School bus driver shortage forces Pasco board members to adjust bell times

Pasco County

PASCO COUNTY, Fla. (WFLA) — Dustin Alsey is one of a handful of parents who showed up at Tuesday’s Pasco County School Board meeting to discuss his concerns with the school bell schedule shift.

He and his wife, who is a Pasco public school teacher, have three kids. He’s worried about the time lapse between when his wife goes to school and when his kids do. He believes other parents may be in similar or worse shape.

“What this is going to do, is this is going to put my family and many families on my block at risk,” Alsey told school board members. He asked if they had explored other options. “Pay teachers for enrichment to open their classrooms early. We would drive our kids to school.”

But school district officials claim they have explored just about every option.

School district assistant superintendent Betsy Kuhn says they explored options she never dreamed they would explore.

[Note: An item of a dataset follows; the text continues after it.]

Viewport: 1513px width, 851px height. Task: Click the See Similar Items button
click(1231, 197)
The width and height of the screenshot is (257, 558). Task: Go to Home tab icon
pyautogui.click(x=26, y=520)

“We looked at the national guard to assist us,” Kuhn said. “If you would have asked me a year ago if we had contacted emergency management to send in national guard troops to drive our school buses, I would have never believed that in a million years.”

But the problem is in the numbers. There are not enough drivers for the number of routes on a three bell system district-wide.

The district’s solution — develop a four bell system to spread the workload over the number of drivers. The first bell would ring at 7:10 a.m. and the last bell would ring at 10:10 a.m.

Every student in the district will have a different start time, some will report to class earlier, some later. Most will shift about 30 minutes, but a handful will shift more than an hour.

Superintendent Kurt Browning says it is an imperfect solution to a problem that he doesn’t see going away.

“Nobody in this district likes this plan, including this superintendent,” Browning said. “But I also equally dislike having kids come to school and miss instructional time.”

The board voted unanimously to approve the shift change. Superintendent Browning says if the driver shortage resolves itself by the end of the 2021-2022 school year, board members can revisit the plan for the next school year.